I was at a hospice – a place for people with incurable illnesses who are cared for by a medical staff giving them love, compassion and assistance through the last days of their lives on this earth. One of those people was my sister.
I felt gratitude for the opportunity to be completely present emotionally, spiritually and physically with her. The present moment felt so precious; I wasn’t worried about the next day, nor did I care about what may have happened in the past.
It was with gratitude that I honoured my sister’s life, acting as her voice when she was too tired to speak, standing up for her quality of life whenever possible.
Given the fast pace and hectic schedules most of us keep, a base level of anxiety, stress, and unhappiness seems to be the new norm. We may not even realize it, but this tendency to get sucked into the past and the future can leave all of us perpetually worn out and feeling out of touch with ourselves.

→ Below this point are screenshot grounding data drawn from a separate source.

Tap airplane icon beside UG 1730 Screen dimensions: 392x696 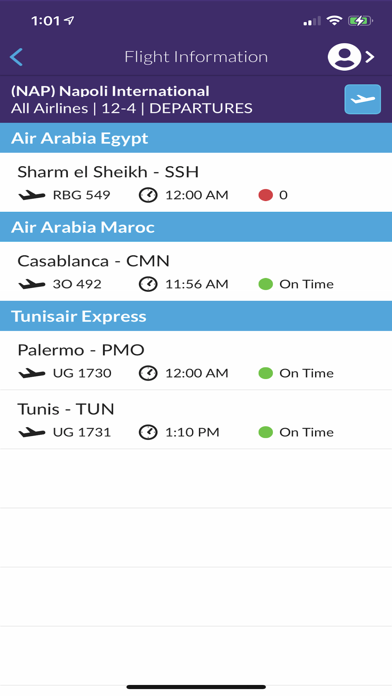32,374
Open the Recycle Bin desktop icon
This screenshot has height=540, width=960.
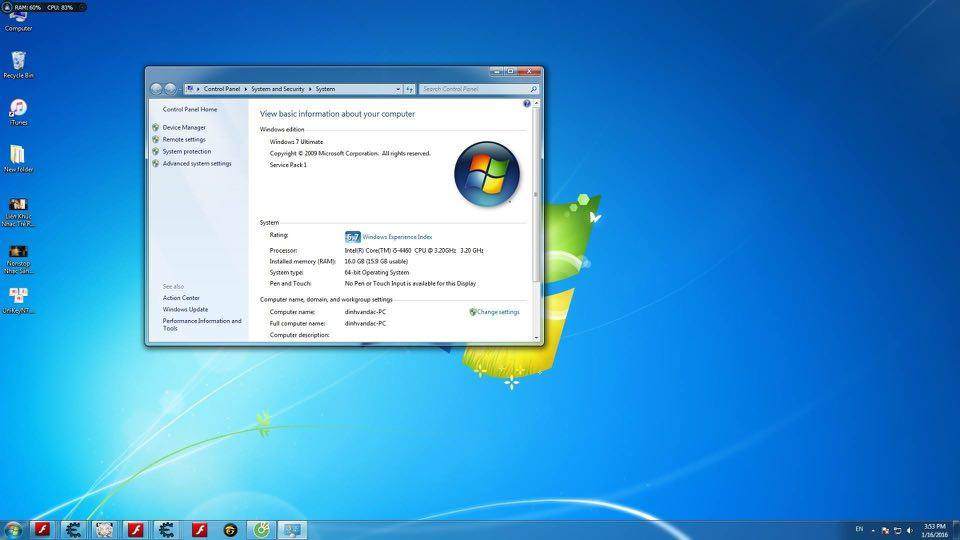(17, 63)
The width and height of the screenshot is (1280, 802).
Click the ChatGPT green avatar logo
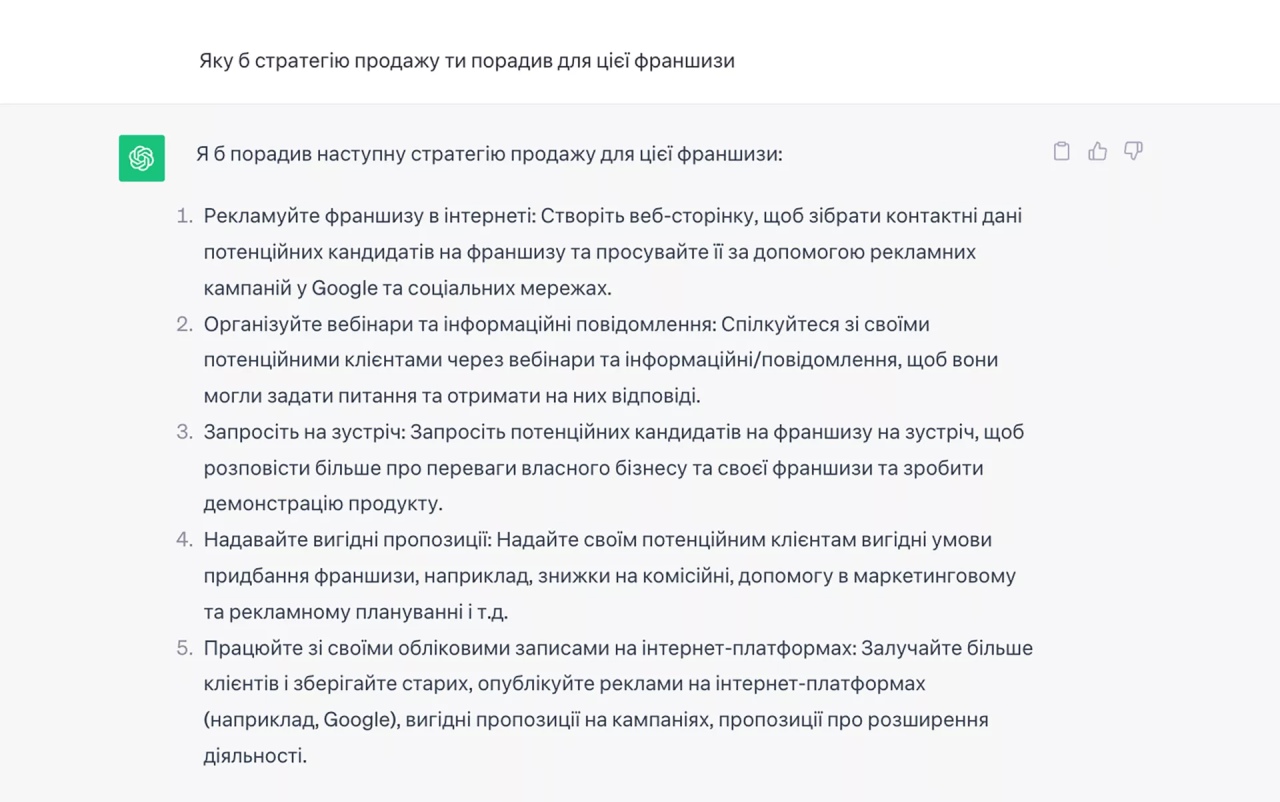click(x=142, y=158)
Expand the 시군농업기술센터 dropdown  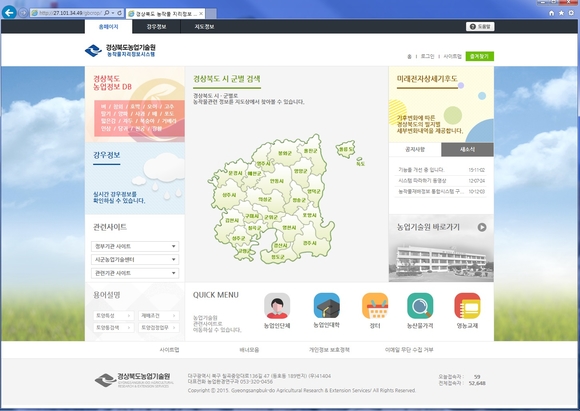135,260
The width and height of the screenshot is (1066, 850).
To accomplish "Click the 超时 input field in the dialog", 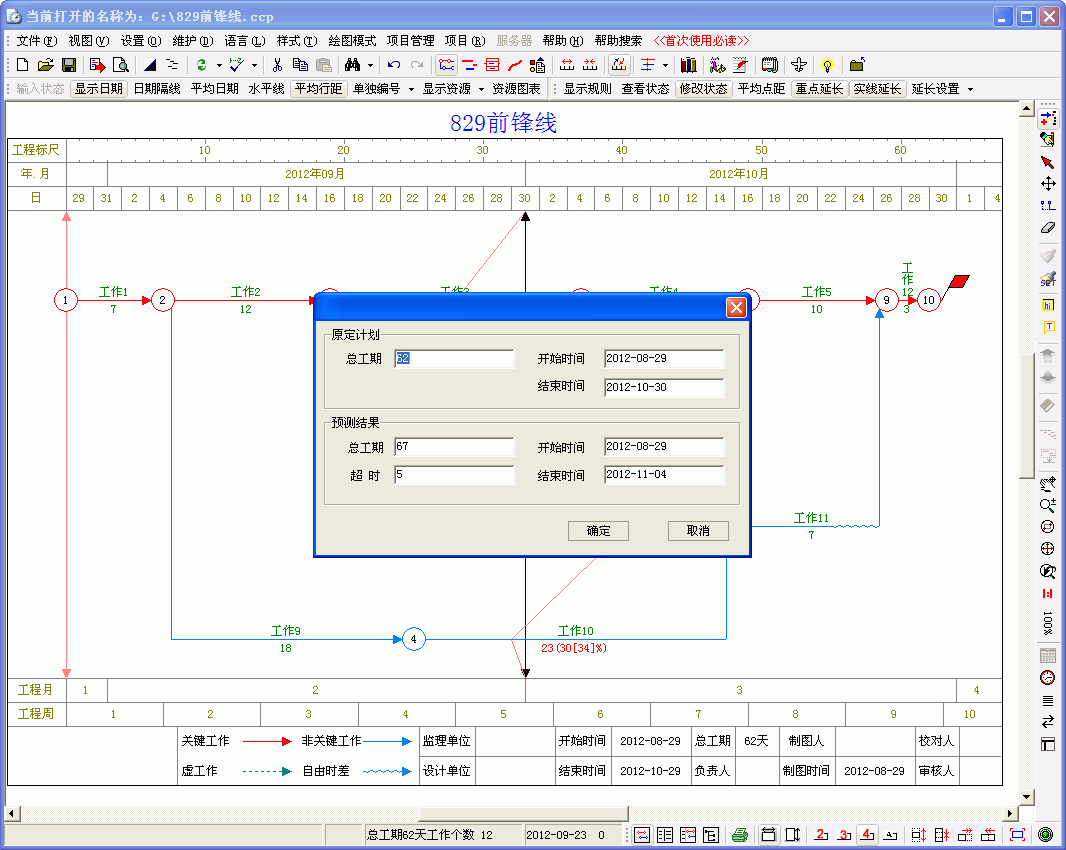I will [x=454, y=475].
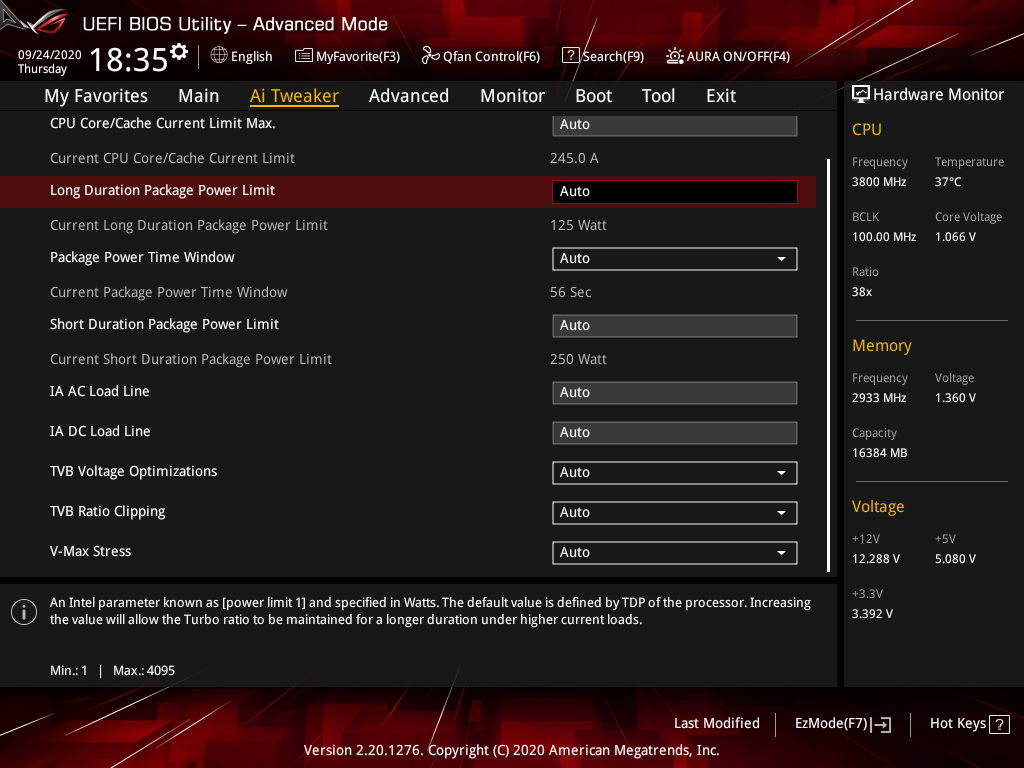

I am sad to say that it was through my sister’s death; God made me very aware of my own fast pace living, always too busy to enjoy the little things that each day brings and always worrying about things tomorrow that I had no control over.
Today; I work very hard on self awareness, trying to live in the present moment and trusting God to take care of tomorrow. I try to commit myself to prayer each day, as that is what keeps me peaceful. Learning to trust in God rather than myself. More importantly, I have discovered I am grateful for both my joys and sorrows in my life. I have learned that I need to say thank you until I mean it. If I say it long enough, I will believe it.